Turkey: Ex-prosecutors facing arrest cross into Armenia

Two of three former prosecutors facing arrest over role in 2013 graft probe had left Turkey early Monday

Turkey: Ex-prosecutors facing arrest cross into Armenia

ARTVIN, Turkey

 Two of three former Turkish prosecutors facing arrest for a graft probe they had allegedly conducted in 2013 have crossed into Armenia via Georgia, a Turkish official said Tuesday.

Zekeriya Oz and Celal Kara, who, according to Istanbul police, had left Turkey for Georgia early Monday, "later crossed into neighboring Armenia," Artvin Governor Kemal Cirit told Anadolu Agency without providing additional details as to the source of intelligence. 

An Istanbul court had ordered Monday the arrest of Oz, Kara as well as Mehmet Yuzgec, who were dismissed for misconduct over their alleged involvement in a 2013 graft probe targeting Turkey's senior government officials.

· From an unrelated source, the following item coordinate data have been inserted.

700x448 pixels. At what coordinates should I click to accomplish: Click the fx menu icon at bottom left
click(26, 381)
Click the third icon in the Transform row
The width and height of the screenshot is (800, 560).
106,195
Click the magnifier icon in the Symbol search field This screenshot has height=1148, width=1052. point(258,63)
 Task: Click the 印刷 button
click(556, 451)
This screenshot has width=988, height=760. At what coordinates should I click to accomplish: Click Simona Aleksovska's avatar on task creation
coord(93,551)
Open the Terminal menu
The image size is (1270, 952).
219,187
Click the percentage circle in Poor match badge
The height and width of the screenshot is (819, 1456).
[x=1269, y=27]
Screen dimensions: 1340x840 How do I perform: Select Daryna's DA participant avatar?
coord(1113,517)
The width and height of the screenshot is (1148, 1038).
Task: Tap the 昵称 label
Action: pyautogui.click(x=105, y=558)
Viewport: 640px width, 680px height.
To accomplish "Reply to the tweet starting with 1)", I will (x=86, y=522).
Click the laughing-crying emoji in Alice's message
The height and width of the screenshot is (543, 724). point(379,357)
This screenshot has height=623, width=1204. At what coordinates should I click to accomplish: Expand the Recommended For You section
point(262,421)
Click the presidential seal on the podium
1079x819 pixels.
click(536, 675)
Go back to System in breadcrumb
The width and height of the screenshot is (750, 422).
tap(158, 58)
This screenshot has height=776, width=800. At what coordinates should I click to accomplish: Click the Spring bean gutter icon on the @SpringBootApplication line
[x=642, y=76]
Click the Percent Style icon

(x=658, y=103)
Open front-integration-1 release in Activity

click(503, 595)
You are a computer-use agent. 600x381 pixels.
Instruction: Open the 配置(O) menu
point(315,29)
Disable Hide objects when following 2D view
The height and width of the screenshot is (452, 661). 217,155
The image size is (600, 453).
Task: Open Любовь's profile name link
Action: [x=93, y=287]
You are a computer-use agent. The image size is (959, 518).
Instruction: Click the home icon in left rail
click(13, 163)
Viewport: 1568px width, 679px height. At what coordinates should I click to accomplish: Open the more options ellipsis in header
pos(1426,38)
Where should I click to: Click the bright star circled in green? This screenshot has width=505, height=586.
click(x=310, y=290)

"Oz and Kara left Turkey via [Artvin's] Sarp Border Gate [with Georgia] at 3.46 a.m. [0046GMT], and 04:19 am Monday respectively, long before the arrest order," Cirit said, adding that an investigation has been launched into the incident.

The court's decision Monday came several hours after Bakirkoy Chief Public Prosecutor's office demanded that arrest warrants be issued for the ex-prosecutors, who are accused of "forming an organization to commit crime" and "attempting to overthrow the government by use of force".

In December 2014, the three prosecutors were suspended in an investigation into their alleged role in the anti-graft probe the previous year against several high-profile figures, including the sons of three former government ministers and leading Turkish businessmen.

The three were dismissed in May 2015 in accordance with an article that states that judges and prosecutors are to be dismissed from duty if their acts damage the honor of their profession and of the reputation of their public post.

The government had denounced the 2013 probe as a "dirty plot" constructed by the U.S.-based preacher Fethullah Gulen’s movement and his alleged "parallel state" -- a purported group of Turkish bureaucrats and senior officials embedded in the country's institutions, including the judiciary and police, who are allegedly trying to undermine the Turkish government.